Event

Learning Networks of People and Places from Location Data

Groups
Thursday
November 12, 2009

Location

Wiesner Room, 2nd Floor, MIT Media Lab

Description

Networks and graphs have become essential for understanding the online world, with applications ranging from the Web to Facebook. We will discuss building such networks in the offline real world by using mobile call and location data. By gathering long-term data from millions of mobile devices it becomes possible to track movement trends in real time in cities, learn networks of real places, and learn real social networks of people. We build graphs from this data using generalized matching algorithms and also apply novel visualization, clustering, and classification tools to them. For example, given a sparse graph between N high-dimensional data nodes, how do we faithfully view it in low dimension? We present an algorithm that improves dimensionality reduction by extending the Maximum Variance Unfolding method. But, given only a dataset of N samples or N people, how do we construct a graph in the first place? The space to explore is daunting, with 2^(N(N-1)/2) graphs to choose from, but we will show generalized matching algorithms that make the problem tractable. We discuss these algorithms and show applications to various networks and mobile phone data.

Biographies

Tony Jebara is associate professor of computer science at Columbia University and co-founder of Sense Networks. He directs the Columbia Machine Learning Laboratory, whose research intersects computer science and statistics to develop new frameworks for learning from data with applications in vision, networks, spatio-temporal data, and text. Jebara has published over 70 peer-reviewed papers in conferences and journals including NIPS, ICML, UAI, COLT, JMLR, CVPR, ICCV, and AISTAT. He is the author of the book Machine Learning: Discriminative and Generative and co-inventor on multiple patents in vision, learning, and spatio-temporal modeling.
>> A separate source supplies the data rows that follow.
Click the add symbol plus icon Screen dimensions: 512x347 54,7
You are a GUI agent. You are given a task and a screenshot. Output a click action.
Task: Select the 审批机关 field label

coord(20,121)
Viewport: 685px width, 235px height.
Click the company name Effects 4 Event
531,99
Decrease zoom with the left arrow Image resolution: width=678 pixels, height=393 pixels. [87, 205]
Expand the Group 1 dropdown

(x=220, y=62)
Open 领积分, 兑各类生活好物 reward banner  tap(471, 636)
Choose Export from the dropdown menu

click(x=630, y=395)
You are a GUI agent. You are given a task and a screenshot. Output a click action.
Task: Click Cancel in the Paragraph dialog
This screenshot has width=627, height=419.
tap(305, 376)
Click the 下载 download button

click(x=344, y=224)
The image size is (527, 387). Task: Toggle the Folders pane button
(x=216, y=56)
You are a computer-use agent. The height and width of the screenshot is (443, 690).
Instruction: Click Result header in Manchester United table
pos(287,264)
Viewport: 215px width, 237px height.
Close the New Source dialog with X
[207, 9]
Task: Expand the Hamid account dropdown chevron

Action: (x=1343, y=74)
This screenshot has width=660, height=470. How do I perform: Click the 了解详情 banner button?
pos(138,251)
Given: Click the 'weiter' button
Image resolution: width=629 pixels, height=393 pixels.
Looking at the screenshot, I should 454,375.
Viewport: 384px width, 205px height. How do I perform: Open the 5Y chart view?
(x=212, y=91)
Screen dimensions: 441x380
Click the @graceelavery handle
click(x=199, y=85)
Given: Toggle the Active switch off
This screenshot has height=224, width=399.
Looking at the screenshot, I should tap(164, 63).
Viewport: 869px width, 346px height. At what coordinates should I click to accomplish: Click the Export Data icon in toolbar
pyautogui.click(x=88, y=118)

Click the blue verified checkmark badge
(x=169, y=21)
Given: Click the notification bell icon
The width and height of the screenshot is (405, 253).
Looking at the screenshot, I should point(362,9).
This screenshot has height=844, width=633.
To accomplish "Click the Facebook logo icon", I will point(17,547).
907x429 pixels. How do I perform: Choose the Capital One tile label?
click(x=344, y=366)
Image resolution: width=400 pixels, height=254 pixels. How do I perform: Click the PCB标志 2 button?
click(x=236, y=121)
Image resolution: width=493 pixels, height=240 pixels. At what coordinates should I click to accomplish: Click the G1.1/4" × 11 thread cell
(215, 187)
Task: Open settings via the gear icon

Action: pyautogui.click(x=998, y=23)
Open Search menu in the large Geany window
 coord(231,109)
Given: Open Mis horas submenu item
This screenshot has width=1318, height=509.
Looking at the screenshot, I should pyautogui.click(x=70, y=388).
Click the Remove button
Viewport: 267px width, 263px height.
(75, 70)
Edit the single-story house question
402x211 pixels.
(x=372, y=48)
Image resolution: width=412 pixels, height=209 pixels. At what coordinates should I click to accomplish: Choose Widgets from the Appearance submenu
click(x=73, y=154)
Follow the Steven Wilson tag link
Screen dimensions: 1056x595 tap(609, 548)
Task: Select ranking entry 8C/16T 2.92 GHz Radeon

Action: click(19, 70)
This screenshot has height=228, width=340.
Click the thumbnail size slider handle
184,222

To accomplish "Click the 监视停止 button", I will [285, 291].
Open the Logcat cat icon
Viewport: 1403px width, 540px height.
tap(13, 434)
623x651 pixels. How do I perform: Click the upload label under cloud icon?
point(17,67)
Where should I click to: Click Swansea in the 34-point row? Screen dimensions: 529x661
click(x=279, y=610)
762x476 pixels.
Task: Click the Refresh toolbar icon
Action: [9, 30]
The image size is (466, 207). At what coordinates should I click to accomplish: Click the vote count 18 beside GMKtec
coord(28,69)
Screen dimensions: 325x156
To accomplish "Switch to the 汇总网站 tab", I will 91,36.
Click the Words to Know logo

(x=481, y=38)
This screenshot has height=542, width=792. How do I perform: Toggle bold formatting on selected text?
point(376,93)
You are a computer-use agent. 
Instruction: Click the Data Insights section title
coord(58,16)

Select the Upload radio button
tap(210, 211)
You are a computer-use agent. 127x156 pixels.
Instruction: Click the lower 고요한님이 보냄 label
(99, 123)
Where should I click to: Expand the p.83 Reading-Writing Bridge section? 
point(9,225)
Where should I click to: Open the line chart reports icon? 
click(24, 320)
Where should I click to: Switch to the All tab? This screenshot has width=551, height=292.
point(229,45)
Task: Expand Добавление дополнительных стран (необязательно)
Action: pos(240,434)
In 2004, Jebara was the recipient of the Career award from the National Science Foundation. His work was recognized with a best paper award at the 26th International Conference on Machine Learning, a best student paper award at the 20th International Conference on Machine Learning, as well as an honorable mention from the Pattern Recognition Society in 2000. Jebara's research has been featured on television (ABC, BBC, New York One, TechTV) as well as in the popular press (The New York Times, Wired, BusinessWeek, IEEE Spectrum, and SlashDot). He obtained his PhD in 2002 from MIT. Recently, Esquire magazine named him one of their Best and Brightest of 2008. Jebara's lab is supported in part by the NSF, CIA, NSA, DHS, and ONR.